[Opening Text section section]

Personal information
- Date of birth: 12 August 1983 (age 42)
- Place of birth: Oxford, England
- Position(s): Striker

Team information
- Current team: Abingdon Town

Youth career
- Oxford United

Senior career*
- Years: Team / Apps / (Gls)
- 2000–2006: Oxford United / 50 / (13)
- 2003–2004: → Maidenhead United (loan)
- 2004: → Tamworth (loan) / 1 / (1)
- 2004: → Slough Town (loan)
- 2005–2006: → Brackley Town (loan)
- 2006–2007: Didcot Town
- 2007–2008: Abingdon United
- 2008–2010: Oxford City
- 2010–2012: Abingdon United
- 2012: Witney Town
- 2013–: Abingdon Town

= Jamie Brooks =

English footballer

Jamie Brooks (born 12 August 1983) is an English former footballer.

Brooks came through the youth system at Oxford United, playing as a striker. He marked his first-team debut, as a 17-year-old, with a goal and an assist at the end of the 2001–02 season. In his first season at the Kassam Stadium he walked away with all four player of the year awards. He was due to go on trial with Arsenal with a view to a move to the Premiership club, but the day before the trial he was rushed to hospital, fighting for his life. The mystery illness was later diagnosed as Guillain–Barré syndrome. He was in intensive care for over four months. It took Brooks over a year to recover and on his return to the game, he went on loan to Maidenhead United.

[Closing Text section section]
[Opening Data shown section]

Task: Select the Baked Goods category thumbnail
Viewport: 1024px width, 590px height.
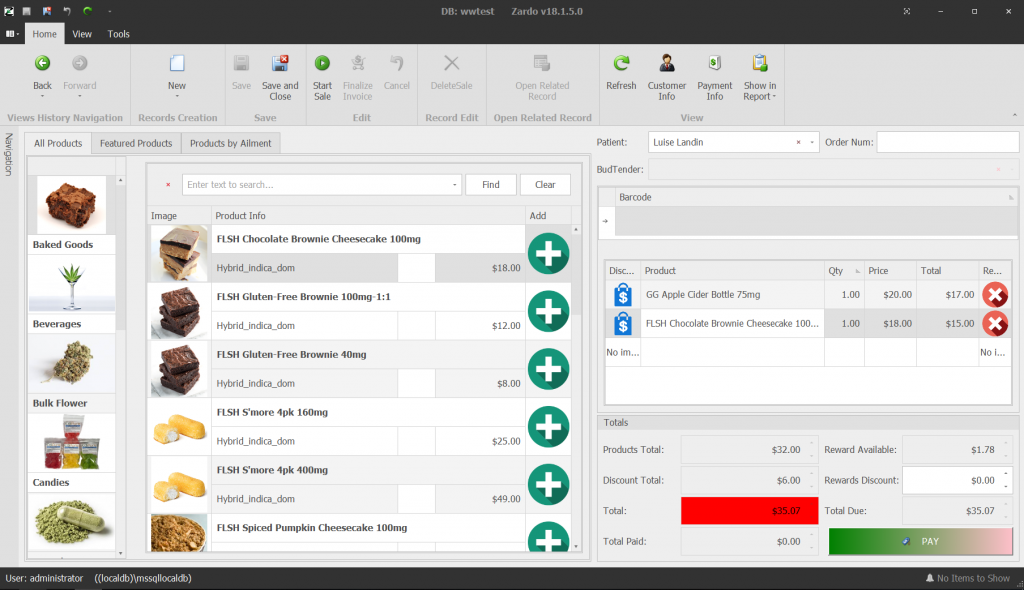Action: (72, 205)
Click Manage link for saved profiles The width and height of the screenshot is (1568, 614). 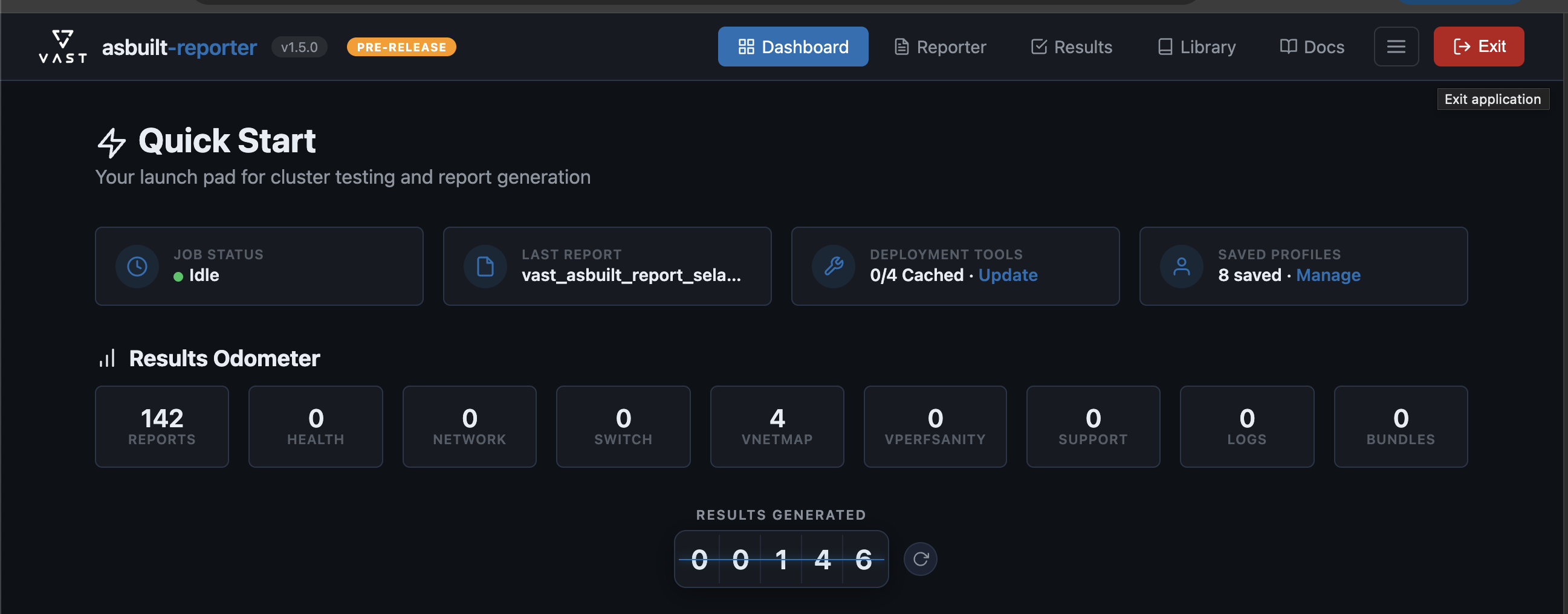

[Closing Data shown section]

**List of tasks**:
1) Return, copied word for word, the part of the Jamie Brooks text that opens with the words containing "Team information" and closes with "Maidenhead United (loan)".
2) Take the Jamie Brooks text further, picking up right after its last sentence.

**Answers for the exercise**:
1)
Team information
- Current team: Abingdon Town

Youth career
- Oxford United

Senior career*
- Years: Team / Apps / (Gls)
- 2000–2006: Oxford United / 50 / (13)
- 2003–2004: → Maidenhead United (loan)

2)
In February 2004 he joined Tamworth on loan until the end of the season and scored for the club on his debut. Further loan spells followed with Slough Town and Brackley Town.

He was released by Oxford in May 2006 but rejoined the club in September as a coach at the Centre of Excellence, responsible for coaching the under-9 age group.

Dropping down to non-league level, he joined Didcot Town in July 2006, despite having been offered a two-year professional contract by a club in the northwest of England. His next move was to Abingdon United in July 2007. He joined Oxford City in September 2008, remaining with the club until August 2010. He rejoined Abingdon the following month.

In July 2012, it was announced that he had signed for Witney Town of the Hellenic Premier Division. He joined Abingdon Town in July 2013.